The tradition of playing the hit parade went away, but The Kop’s love of pop songs stayed. The beauty of pop songs is that they are simple and catchy and the crowd at Anfield adapted them to songs about the players and the team. Songs weren’t being written to the new wave sounds coming out of Eric’s. It was stuff you’re mum liked like Let’s Go by The Routers. Which still gets used today.

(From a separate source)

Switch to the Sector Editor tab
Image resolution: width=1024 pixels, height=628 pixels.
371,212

By the time I was going home and away pop songs were still the mainstay of where you got your terrace tunes from. Remember the treble-winning season of 2001? The soundtrack about Gerrard Houllier and his Reds was an adaption of Who Let The Dogs Out by The Baha Men. The song of the season after? An adaption of Hey Baby by DJ Otzi. These are easily two of the worst songs ever written, but we didn’t care. They sounded great and we whacked them out with gusto.

So what has happened? Have we gone too cool for pop on The Kop? Or is it due to the changing nature of the crowd that they probably think Mark Ronson plays left back for West Brom? Or that Years & Years just describes how long they’ve been in the same seat, moaning? That they are more likely to go on holiday to Thailand than Tenerife, and so won’t hear that summer’s cheesy anthem?

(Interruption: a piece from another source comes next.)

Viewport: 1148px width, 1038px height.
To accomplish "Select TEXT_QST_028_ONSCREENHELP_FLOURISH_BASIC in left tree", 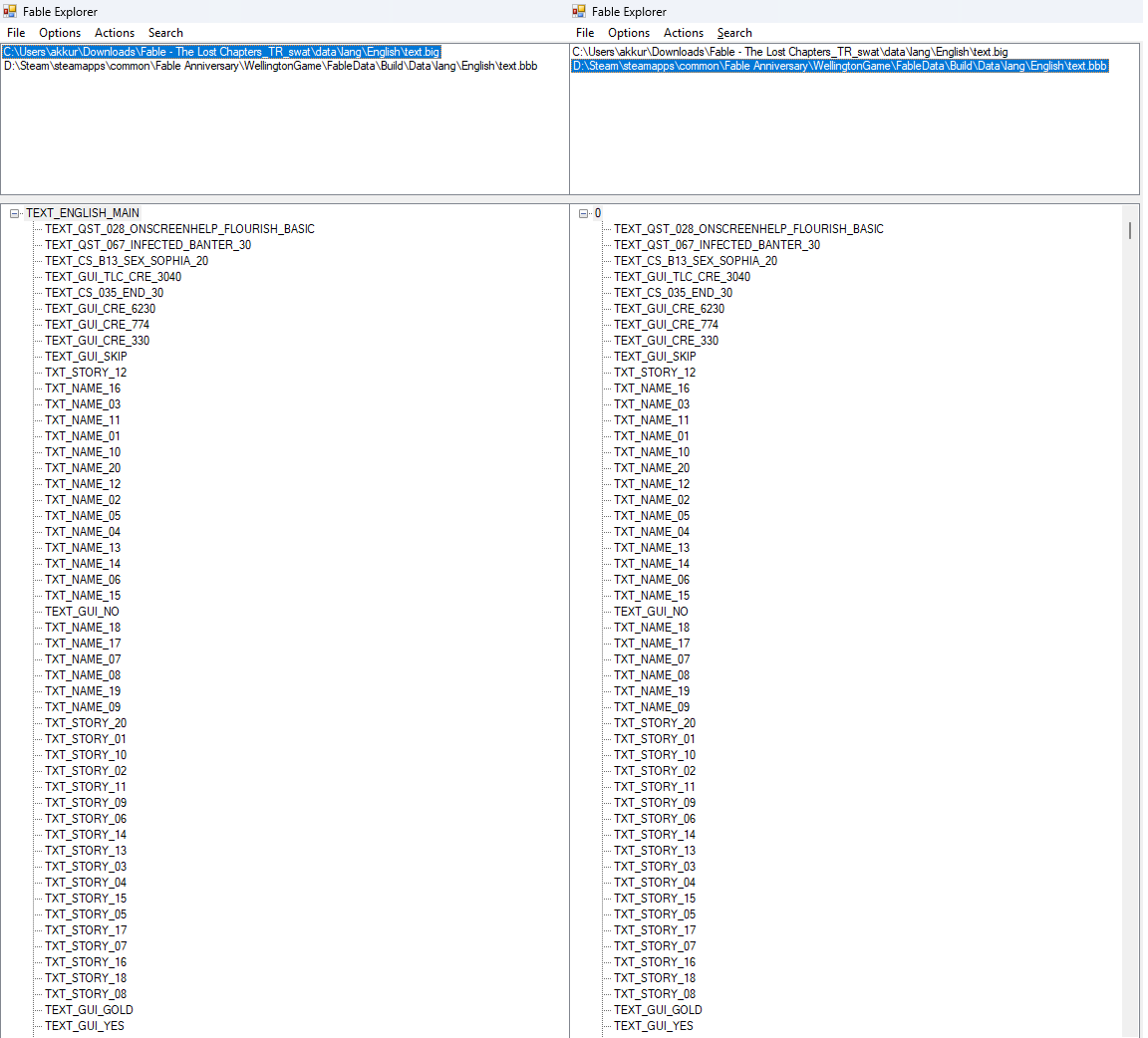I will (x=179, y=229).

I did hear one story of a recent pop song to footy song adaptation. At a recent Boss Mag event in town the DJ played Wish You Were Mine by Philip George and the crowd spontaneously started singing “I wish that you were Ibe, Jordon Ibe, Jordon Ibe, Ibe, Ibe, Ibe”. But it happened in a club, rather than in the ground as it would have 50 years ago, so it drifted off into a story from a night out.

Let’s bring back the top five before kick off and see if any songs start. Let’s send everyone on a weekend to Benidorm the week before the season starts, and see what they can do with James Milner and Cheerleader. Let’s all embrace our inner love of popular music, and see what happens next. It might not save the football club. But we might have more of a laugh.

Oh and one more thing. That “Liverpool” (clap-clap-clap) chant. Bring that back as well. Absolute mustard. And everyone knows the words.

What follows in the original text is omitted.